The digital divide between the “haves and have-nots”

Case Study By

Ms. Fekitamoeloa Katoa ‘Utoikamanu

Former Commissioner, High Representative for the Least Developed Countries, Landlocked Developing Countries and Small Island Developing States

State of Broadband 2021

The COVID-19 pandemic has exposed and exacerbated the considerable inequalities within and between countries and shown the deep divide between the digital “haves and have-nots”.
Least developed countries (LDCs), Landlocked Developing Countries (LLDCs) and Small Island Developing States (SIDS) lag far behind. In 2019, a mere one quarter of the population used the Internet in LLDCs, an estimated 50% in SIDS, and in LDCs, only 19% of the population have access to and use the internet.

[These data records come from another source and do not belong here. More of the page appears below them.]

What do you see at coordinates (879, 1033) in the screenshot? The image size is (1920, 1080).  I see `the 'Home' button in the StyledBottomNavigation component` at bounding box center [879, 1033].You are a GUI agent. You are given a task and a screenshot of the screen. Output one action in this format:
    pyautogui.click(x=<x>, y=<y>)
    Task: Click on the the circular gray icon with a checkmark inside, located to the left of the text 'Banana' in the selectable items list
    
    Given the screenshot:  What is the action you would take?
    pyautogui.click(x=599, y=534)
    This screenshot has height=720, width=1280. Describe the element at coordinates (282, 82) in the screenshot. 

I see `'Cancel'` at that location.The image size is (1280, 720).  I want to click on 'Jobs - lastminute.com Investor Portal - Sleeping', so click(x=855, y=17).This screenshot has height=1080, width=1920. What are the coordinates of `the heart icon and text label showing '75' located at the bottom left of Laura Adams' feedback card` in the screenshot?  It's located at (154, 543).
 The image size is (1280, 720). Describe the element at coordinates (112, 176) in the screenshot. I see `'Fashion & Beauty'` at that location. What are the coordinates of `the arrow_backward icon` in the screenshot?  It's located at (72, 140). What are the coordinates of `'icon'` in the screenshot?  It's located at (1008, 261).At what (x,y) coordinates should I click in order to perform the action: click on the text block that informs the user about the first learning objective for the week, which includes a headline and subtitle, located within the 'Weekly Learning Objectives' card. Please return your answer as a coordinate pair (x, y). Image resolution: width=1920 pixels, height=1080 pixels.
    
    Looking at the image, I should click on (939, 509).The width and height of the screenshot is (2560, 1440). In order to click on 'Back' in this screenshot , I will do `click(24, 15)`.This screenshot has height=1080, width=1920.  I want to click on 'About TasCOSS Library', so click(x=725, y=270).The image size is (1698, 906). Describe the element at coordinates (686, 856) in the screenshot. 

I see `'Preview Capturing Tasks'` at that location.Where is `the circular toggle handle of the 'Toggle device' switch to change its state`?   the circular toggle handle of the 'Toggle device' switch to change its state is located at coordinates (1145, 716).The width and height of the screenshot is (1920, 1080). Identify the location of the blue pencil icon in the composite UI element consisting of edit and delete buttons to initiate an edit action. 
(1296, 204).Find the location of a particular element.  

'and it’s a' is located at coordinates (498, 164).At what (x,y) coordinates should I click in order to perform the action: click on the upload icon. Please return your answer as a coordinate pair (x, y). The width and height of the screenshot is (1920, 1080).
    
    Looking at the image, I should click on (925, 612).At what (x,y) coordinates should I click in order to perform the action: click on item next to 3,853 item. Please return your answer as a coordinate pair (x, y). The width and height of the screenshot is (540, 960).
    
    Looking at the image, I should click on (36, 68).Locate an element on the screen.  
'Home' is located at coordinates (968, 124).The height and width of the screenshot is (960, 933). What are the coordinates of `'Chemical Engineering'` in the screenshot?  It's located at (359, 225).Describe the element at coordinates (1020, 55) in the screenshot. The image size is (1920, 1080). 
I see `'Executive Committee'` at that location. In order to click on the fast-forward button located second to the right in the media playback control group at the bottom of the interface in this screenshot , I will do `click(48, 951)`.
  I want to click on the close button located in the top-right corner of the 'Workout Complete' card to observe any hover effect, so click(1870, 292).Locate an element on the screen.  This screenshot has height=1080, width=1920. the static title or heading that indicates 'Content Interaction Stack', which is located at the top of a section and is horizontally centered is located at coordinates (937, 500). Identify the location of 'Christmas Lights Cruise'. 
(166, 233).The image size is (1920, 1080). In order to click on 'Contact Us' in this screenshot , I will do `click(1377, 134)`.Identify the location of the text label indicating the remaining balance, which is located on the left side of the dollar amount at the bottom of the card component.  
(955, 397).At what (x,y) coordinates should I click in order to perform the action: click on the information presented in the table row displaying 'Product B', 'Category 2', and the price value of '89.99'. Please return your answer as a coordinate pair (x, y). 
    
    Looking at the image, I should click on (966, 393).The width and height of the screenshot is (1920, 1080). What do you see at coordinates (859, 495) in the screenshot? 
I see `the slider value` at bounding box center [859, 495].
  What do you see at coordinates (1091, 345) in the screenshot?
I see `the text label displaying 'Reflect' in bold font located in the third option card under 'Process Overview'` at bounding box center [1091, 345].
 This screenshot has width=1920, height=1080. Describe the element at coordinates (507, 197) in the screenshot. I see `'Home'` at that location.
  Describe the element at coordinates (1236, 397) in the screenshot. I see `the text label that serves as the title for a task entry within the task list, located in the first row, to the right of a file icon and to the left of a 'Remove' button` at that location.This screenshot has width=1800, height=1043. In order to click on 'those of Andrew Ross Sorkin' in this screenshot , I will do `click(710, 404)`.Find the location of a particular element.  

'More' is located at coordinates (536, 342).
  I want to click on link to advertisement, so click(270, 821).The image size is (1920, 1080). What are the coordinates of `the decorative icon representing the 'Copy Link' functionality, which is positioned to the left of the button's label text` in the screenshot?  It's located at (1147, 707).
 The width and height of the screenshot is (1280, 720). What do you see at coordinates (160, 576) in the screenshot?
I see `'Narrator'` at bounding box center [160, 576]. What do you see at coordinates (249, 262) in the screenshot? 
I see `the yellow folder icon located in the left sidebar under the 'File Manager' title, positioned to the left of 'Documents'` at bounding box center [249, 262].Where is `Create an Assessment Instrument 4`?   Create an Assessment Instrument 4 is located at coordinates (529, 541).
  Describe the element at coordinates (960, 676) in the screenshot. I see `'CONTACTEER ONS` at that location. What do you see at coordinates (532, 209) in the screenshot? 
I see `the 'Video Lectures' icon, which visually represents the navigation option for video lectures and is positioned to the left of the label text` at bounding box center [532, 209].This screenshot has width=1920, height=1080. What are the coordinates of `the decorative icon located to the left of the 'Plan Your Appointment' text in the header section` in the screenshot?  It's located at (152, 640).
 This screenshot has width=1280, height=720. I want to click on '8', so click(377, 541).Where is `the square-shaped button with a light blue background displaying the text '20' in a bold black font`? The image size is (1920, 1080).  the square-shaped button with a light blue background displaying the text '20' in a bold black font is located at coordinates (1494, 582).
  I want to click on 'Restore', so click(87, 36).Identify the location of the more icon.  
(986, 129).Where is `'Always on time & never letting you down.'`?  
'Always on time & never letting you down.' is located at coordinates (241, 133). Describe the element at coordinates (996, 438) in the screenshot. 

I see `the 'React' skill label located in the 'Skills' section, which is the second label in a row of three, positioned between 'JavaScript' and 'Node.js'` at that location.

When we look at in-country access data, this divide is even more severe for rural areas and usage by women (ITU, 2018).
In short, once more the most vulnerable are left behind and cannot benefit from the opportunities digital technologies offer. For an estimated 800 million people in LDCs left without internet access, virtual classrooms, accessing of e-government services, working remotely, conducting business online, and communicating with colleagues, friends, and families, – which has become a routine for most people in developed and advanced developing countries during the pandemic – is a faraway dream!
To achieve the 2025 targets and 2030 SDGs, the Broadband Commission and the international community must increase their focus on ensuring digital inclusion for the people of the LDCs, LLDCs and SIDS. We need to accelerate action to create comprehensive digital ecosystems in those countries
I recommend accelerated investment in broadband and energy infrastructure, particularly in hard-to-reach and remote areas in LDCs, LLDCs and SIDS, which may require satellite broadband as an available alternative. Second, promoting a competitive market for operators offering a variety of plans that cater to different income levels, and thereby addressing the high costs of internet access and usage. In areas or communities where the provision of broadband services is economically unviable for commercial operators, there may be a need to use universal service funds to bring the costs to affordable levels. And finally, it is required to invest much more in developing digital literacy and skills, development of local content available in local languages, and this would go hand-in-hand with increased school enrollment and targeted programs for those out-of-school. It is indisputable that in the 21st century access to and literacy in the use of the Internet is an essential skill and public service. Let us focus our efforts on digitally including the people in LDCs, LLDCs and SIDS, to achieve the 2025 targets and the 2030 SDGs.